A concept map is essentially a graph where directed edges indicate the relations between the nodes (sometimes also a hyper-graph having edges with more than two nodes). The idea of this project is to use concept maps to build an advanced desktop environment (beyond just fancy features). A node in the concept map corresponds to a file and files can be grouped via a single hyper-edge into belonging to a sub-set of the graph as a generalisation of directories. In this scheme a file can belong to more than one of these subsets. The user can add additional nodes to represent other relationships between files (either only between nodes belonging to the same subset or adding new edges may create new subsets). Based on the subset relations a concept of collapsing or expanding these subsets in the view can be developed to create a hierarchical view rather than always viewing the complete graph. Part of this project is to explore how to best utilise concept maps for a desktop. A suitable representation for the concept map has to be developed, basic operations on the concept map (subset grouping, adding edges and nodes, deleting edges/nodes, creating subsets, etc.) should be provided and a 2D or 3D rendering engine for these graphs is required. Note that the initial concept map could simply be the file system tree or part of it.

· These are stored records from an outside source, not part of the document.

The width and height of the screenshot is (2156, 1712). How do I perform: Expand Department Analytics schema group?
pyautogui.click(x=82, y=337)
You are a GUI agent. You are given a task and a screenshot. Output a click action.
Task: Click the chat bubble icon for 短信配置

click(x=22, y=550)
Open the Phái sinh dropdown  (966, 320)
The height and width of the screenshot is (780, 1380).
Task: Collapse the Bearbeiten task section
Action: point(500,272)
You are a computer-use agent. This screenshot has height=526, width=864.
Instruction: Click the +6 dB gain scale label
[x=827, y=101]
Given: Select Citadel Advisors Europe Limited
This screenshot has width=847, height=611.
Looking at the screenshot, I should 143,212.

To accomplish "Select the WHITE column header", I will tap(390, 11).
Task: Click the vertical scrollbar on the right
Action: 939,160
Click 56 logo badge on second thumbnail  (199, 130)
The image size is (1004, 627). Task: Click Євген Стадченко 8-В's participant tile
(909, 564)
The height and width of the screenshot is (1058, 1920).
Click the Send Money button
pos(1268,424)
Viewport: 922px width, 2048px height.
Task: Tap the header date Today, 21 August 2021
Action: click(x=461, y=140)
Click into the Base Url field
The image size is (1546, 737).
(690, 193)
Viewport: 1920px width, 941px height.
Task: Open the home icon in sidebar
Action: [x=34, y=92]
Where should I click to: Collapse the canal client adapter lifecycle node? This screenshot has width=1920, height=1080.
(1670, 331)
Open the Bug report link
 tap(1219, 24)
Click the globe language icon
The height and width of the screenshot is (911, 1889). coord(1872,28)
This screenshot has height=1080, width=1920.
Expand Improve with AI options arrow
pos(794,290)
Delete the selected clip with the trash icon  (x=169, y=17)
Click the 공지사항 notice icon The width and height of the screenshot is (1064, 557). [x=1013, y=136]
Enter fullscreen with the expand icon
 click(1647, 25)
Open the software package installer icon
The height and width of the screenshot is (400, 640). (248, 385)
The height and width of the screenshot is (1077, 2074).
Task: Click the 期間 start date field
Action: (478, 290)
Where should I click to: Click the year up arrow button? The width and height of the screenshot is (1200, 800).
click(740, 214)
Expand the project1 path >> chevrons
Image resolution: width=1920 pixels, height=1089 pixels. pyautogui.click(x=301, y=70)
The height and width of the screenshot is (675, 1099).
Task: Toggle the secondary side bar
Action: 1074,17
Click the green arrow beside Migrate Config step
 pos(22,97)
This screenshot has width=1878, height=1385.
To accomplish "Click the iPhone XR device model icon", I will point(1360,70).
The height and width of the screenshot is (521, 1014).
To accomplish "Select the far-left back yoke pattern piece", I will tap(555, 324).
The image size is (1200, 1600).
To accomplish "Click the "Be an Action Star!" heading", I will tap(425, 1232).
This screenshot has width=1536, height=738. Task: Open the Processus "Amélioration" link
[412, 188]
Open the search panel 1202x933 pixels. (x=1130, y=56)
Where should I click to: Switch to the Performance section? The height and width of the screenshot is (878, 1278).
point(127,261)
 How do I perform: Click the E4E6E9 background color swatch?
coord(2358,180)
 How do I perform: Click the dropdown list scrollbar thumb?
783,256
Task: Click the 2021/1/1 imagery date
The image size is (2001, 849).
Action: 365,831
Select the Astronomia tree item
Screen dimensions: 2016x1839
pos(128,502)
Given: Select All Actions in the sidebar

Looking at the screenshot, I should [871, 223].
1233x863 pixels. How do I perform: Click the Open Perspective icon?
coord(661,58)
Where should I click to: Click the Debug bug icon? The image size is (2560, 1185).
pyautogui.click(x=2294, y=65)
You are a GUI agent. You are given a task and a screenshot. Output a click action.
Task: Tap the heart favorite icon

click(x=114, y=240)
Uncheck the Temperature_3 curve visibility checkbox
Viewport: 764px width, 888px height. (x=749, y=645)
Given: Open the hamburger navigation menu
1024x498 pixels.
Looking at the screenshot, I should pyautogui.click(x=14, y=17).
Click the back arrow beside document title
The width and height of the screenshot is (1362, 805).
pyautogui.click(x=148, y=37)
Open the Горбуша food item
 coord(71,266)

As a graphics project 3D rendering of the graph, possibly with simply physics simulations (see BumpTop) can also be considered (there is potential to create two separate projects from this: concept map and 3D rendering/editing of graphs or a 3D Desktop environment).
This project requires good programming skills in a language of your choice (C/C++ probably being best) and requires a good understanding of spatial data structures, graphs, and possibly databases (to store the graph data structure, etc). It should be implemented under Linux or the GNU Hurd under the GPL V3.